I love this so much! It’s so inspiring and all of it really resonated with me. I actually read the whole thing out loud to my husband too! Our son is about a year younger than Jack (also an August birthday!) and I can really see myself doing this with him next year, but I want to start doing this, even a little bit, now because I know it’ll have such a positive effect.


Love this post. I agree wholeheartedly – being outside is life-changing. In 2019, after I graduated college, I went on a 3 month NOLS backpacking course in the desert (AZ, TX, NM). It stretched me and changed me in ways I never saw for myself. It made me feel stronger and more whole. Now I live in a city, go to grad school, and work in libraries, so very much not the same thing.
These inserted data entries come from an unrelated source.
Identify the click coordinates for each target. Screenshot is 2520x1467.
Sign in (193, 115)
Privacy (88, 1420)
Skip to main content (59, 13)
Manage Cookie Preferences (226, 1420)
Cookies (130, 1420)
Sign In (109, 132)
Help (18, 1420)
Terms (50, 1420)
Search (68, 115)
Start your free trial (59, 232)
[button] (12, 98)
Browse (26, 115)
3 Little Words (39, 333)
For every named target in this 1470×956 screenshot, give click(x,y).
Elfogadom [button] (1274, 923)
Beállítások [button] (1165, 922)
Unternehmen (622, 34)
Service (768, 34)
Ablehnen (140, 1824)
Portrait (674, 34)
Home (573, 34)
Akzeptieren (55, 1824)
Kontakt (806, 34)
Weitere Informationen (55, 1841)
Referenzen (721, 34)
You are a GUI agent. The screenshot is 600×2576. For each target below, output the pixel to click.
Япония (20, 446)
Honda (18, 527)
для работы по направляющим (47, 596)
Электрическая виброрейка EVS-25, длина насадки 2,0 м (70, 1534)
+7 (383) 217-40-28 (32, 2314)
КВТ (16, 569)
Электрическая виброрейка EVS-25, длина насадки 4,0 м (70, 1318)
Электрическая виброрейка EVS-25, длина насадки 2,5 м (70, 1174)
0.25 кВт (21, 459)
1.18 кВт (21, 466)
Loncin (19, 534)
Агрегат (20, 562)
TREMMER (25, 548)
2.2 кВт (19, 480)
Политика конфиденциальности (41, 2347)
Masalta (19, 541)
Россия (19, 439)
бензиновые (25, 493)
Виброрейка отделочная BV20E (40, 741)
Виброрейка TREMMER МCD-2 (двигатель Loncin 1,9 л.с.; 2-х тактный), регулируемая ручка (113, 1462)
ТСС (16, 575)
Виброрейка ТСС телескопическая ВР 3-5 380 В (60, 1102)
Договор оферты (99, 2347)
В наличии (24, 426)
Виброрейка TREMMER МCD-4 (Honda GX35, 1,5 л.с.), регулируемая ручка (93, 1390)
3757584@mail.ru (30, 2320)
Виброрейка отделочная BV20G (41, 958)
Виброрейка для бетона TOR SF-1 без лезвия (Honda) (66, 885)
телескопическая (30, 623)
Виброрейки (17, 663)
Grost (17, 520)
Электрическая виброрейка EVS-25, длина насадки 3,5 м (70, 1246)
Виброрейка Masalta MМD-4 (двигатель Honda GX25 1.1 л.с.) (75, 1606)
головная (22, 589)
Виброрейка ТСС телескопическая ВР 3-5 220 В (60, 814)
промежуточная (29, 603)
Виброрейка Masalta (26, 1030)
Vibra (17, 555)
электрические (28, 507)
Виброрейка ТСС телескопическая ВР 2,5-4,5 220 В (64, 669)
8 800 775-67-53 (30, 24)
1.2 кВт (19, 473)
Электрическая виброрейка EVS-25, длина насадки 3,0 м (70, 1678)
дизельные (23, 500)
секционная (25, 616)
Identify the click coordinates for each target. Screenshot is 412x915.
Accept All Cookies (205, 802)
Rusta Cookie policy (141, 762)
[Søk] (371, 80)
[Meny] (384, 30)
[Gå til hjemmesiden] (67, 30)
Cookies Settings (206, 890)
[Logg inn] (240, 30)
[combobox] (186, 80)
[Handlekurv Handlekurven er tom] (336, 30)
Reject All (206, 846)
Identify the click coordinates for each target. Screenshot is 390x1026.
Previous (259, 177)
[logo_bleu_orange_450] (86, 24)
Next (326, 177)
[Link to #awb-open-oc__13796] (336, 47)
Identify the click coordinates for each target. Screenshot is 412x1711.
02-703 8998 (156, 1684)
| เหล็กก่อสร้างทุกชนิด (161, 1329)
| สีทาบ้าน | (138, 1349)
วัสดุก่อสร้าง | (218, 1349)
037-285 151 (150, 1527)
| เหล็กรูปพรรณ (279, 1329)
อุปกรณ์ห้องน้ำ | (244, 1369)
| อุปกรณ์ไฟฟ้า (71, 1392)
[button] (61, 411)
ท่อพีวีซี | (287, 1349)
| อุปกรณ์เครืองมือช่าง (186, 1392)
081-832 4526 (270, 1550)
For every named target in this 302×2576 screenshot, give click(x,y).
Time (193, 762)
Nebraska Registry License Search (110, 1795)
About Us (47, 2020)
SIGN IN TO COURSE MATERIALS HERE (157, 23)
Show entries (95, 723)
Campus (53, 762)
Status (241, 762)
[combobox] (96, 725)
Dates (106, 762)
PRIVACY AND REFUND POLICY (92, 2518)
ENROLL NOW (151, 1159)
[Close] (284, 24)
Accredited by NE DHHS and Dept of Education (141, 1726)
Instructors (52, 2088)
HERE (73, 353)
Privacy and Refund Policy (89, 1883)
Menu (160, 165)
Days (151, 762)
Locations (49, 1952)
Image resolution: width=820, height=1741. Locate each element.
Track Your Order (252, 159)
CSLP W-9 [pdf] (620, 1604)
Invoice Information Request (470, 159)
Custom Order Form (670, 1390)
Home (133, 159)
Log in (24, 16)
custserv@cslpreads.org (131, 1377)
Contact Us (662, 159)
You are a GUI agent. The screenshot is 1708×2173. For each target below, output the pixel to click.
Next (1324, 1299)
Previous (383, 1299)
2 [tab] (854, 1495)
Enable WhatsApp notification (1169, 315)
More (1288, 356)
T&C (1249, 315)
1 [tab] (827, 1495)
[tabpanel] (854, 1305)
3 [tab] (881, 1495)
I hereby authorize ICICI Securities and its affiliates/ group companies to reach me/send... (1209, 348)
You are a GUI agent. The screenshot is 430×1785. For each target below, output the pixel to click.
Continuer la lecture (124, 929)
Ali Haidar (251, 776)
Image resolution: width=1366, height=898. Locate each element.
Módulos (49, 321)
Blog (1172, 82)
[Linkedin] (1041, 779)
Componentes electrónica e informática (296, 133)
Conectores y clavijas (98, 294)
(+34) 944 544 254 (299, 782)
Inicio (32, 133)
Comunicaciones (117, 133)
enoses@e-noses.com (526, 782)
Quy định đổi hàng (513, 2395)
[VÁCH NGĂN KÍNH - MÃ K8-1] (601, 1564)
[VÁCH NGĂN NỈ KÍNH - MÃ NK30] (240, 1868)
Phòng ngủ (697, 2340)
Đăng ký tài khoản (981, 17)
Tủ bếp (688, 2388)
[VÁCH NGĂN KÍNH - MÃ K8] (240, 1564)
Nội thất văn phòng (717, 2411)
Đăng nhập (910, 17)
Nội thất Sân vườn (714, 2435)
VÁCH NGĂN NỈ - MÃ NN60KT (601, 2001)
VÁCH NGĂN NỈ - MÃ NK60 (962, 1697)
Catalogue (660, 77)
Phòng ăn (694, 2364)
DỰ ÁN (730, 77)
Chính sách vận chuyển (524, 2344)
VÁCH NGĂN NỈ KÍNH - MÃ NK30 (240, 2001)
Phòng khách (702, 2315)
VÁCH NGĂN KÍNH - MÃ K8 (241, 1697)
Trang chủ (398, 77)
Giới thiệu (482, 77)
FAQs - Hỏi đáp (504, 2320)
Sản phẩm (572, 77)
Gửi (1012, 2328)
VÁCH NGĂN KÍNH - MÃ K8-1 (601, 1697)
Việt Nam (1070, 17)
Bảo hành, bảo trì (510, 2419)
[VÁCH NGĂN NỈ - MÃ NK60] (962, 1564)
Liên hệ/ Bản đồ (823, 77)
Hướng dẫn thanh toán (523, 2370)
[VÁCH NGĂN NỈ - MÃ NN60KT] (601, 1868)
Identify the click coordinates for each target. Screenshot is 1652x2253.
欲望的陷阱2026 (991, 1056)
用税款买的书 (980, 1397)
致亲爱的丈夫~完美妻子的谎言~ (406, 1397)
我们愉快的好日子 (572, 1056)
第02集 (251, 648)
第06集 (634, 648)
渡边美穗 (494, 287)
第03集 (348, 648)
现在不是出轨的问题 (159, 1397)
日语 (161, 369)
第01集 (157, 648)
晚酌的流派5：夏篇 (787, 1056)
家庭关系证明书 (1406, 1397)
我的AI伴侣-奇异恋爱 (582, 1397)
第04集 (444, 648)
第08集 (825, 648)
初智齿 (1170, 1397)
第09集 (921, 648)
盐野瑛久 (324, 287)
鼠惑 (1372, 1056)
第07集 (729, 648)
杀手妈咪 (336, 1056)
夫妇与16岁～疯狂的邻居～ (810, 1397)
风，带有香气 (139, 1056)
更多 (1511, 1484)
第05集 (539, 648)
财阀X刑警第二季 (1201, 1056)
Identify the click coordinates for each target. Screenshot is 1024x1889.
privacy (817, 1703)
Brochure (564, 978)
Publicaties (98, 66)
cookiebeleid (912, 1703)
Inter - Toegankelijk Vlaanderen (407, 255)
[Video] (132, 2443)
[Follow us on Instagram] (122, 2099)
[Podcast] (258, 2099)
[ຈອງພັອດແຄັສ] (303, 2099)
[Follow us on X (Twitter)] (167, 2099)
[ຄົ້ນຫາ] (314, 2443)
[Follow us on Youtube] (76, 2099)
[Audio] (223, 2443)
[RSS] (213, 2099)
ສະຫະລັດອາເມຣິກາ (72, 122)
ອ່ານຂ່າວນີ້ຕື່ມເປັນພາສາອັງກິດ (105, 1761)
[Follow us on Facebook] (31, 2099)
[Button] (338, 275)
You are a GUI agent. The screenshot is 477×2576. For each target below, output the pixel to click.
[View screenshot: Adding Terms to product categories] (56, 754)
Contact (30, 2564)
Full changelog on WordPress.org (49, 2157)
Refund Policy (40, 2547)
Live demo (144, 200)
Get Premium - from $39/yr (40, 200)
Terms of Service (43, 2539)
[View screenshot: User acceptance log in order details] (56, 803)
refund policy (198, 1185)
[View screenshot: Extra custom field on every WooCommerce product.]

But I love getting outside like that when I can, and even if it’s not a hike or a backpacking trip, a walk around the river or to the grocery is still great. Thank you for posting this and reminding us that you don’t have to be on an expedition for the outdoors to change you ◡̈


This was one of the best blog posts I’ve ever read. Thank you.
It also reminds me of my Mother telling my brother and I as we watched TV after school, “go outside and play, there’s a whole world out there to discover”.


I’m just curious why everything is a challenge these days and I know most people will not have 3 hours to spend outside every day with work, weather issues, etc. If we get outside for 30 minutes a few days a week that to me is progress.


I think because it’s hard to do so it makes it a challenge– and it’s something we want to prioritize so it’s a good goal to work towards. Also helps us get outside no matter what the weather is– rain and snow included! And to find little ways to swap indoor time for outdoor time. But… your goals may look different and that’s okay too!


Love this! Can you share more about how you stay motivated to get outside even in bad weather? I love going out for long stretches of time on beautiful days, but cold and rainy days make it tough. Any tips?


Amazing!! Reading your wins (and seeing your IG stories!!) definitely motivates and reminds me to make the effort to get outside. And so much of what you’ve experiences is sooo strongly supported by environmental psych research, love seeing you reap the benefits of being outdoors Carly!


Thank you for sharing Carly! I love that you contribute your time outside to helping with your anxiety too. My community is not very pedestrian friendly… do you have any advice for spending time outside when there aren’t necessarily destinations within walking distance? Thanks!